Quand avez-vous réalisé ça?

Oli : Très tôt, j’étais mauvais en sport, pas très du genre académique donc il ne me restait que la musique. Il n’y a sûrement rien d’autre qui m’excite autant. C’est une constante.

Andy : Je pense que je suis la personne qui s’y connaît le moins possible en musique. Je ne connais aucun nouveau groupe, j’écoute toujours les mêmes vieux sons depuis des années.

Eliott : J’ai toujours eu une routine avec des soirées entières passées sur youtube à trouver des groupes aléatoirement et découvrir différents genres, à en apprendre plus sur l’histoire de la musique.

Je pense qu’on a tous une histoire avec la musique, quelle est la vôtre?

Oli : [imitant la voix d’un enfant] Je vais devenir chanteur, je vais être comme Elvis Presley. [rires] Dans notre village il y avait un pub, vert, comme dans tous les villages. Il y avait une église, un vicaire, abusant des enfants [rires], dans tous les villages on a besoin d’avoir ce genre de choses en place. Et on allait au pub assez jeunes. Il y avait des groupes de rock qui jouaient, souvent des papys qui faisaient du vieux blues et des hommes qui fumaient et buvaient après une longue et dure journée. Je me disais « j’aime ça, j’aimerais pouvoir jouer sur cette scène » et je rentrais chez moi pour me remettre à jouer et essayer de devenir meilleur.

Andy : Il n’y avait rien d’autre à faire, surtout pas un lundi soir…

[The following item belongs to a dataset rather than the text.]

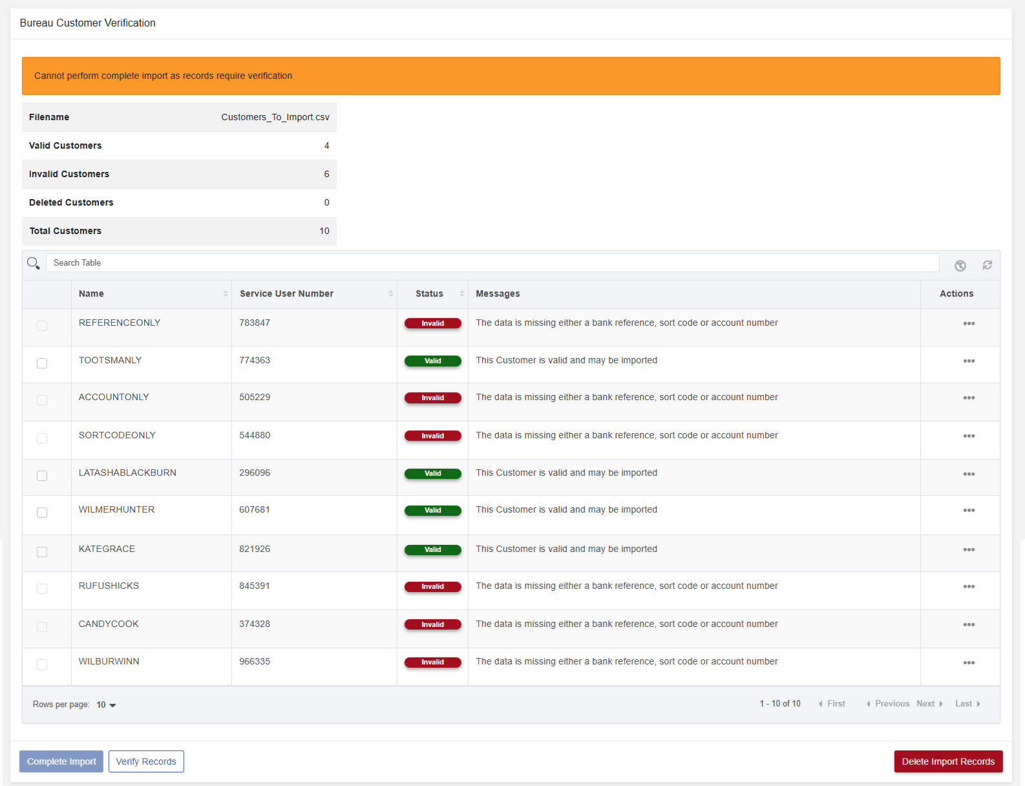Image resolution: width=1025 pixels, height=786 pixels.
Task: Click the Invalid status badge for RUFUSHICKS
Action: (433, 587)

Oli : C’est un super endroit Wolverhampton mais tellement ennuyant et au milieu de nulle part. Pendant que les autres ados développaient des testicules et différentes idées sur la vie, j’étais agité et je me disais « je veux quelque chose d’autre, quelque chose de plus ».

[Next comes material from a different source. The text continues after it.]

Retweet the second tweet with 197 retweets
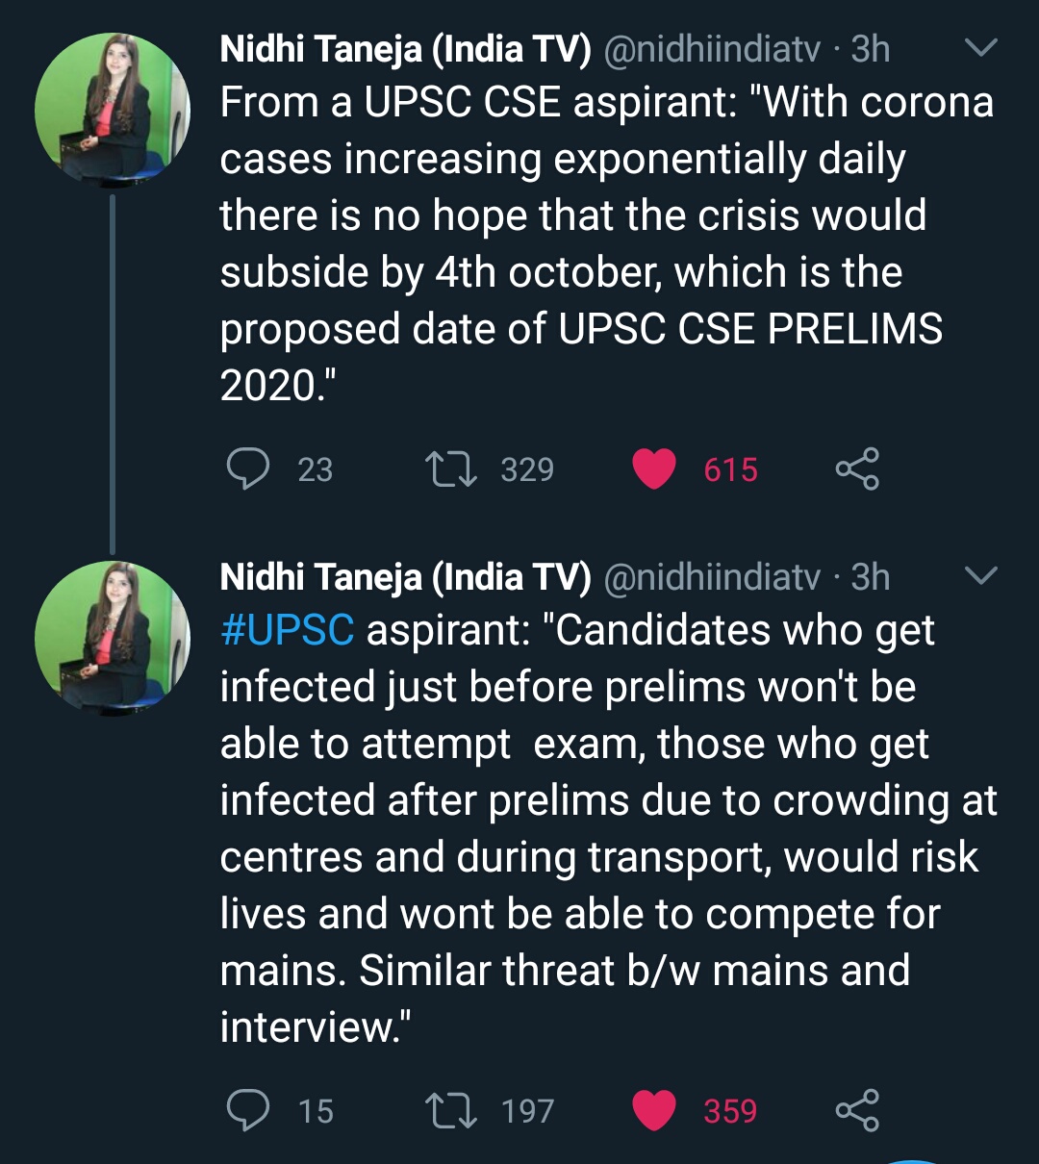click(451, 1110)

Andy : La même chose. Le même vicaire. [rires]

Oli : Né dans le même hôpital, la même année, le même père [rires]. C’est un petit village, disons ça comme ça. On a fréquenté une école religieuse. C’était pas particulièrement drôle… C’est peut-être en contre pied des barrières religieuses que la musique a pris une place importante. Genre je vais me lever du sol froid de cette salle de gym et je vais faire autre chose que rester assis comme un con.

Andy : Je détestais m’asseoir par terre. Je ne supportais pas ça.

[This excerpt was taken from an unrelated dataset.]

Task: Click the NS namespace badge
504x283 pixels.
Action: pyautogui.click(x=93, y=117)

Oli en 2008 déjà vous étiez dans un groupe, Yelps, que s’est-il passé?

[rires]

Andy : Comment tu sais ça??

Oli : C’était un groupe cool à ce moment là. De là d’où nous venions je ne pense pas que d’autres groupes soient parvenus à ce que nous avions fait, on a quand même sorti un album. C’était différent. Mais je suis assez fier, j’aimais faire de la musique, j’étais obsédé, possédé, c’était la seule chose que je voulais faire. Les chansons était à propos de rien du tout. Depuis ça plein de choses ce sont passées dans ma vie, de la merde sans rapport à la musique et ça m’a construit, je me suis mis à me voir faire autre chose. Mais je n’en ai pas honte du tout.

Andy : Très mauvais bassiste d’ailleurs.

Oli : Parce que j’ai fais ça je ne me sentais pas très légitime à un moment, je me disais « t’es pas vraiment bon, tu peux pas faire ça parce que t’as fais ci ». Du coup je n’ai plus fait de musique pendant quelques temps jusqu’à ce qu’un type dans un pub me demande ce que je voulais faire de ma vie. J’ai dis de la musique mais j’ai expliqué que je ne pensais pas que ça se ferait parce que ce que j’avais fais avant n’était pas très authentique et là il m’a dit de le faire pour moi. Et c’est ce qu’on a fait. On avait zéro ambition, on s’est juste mis à en faire et à s’activer.

Andy : On aime simplement ce qu’on fait.

Eliott : On m’a demandé de venir les rejoindre pour jammer, y avait pas de concert de prévu particulièrement.

Andy : Je n’avais jamais joué de la basse avant, je jouais de la guitare.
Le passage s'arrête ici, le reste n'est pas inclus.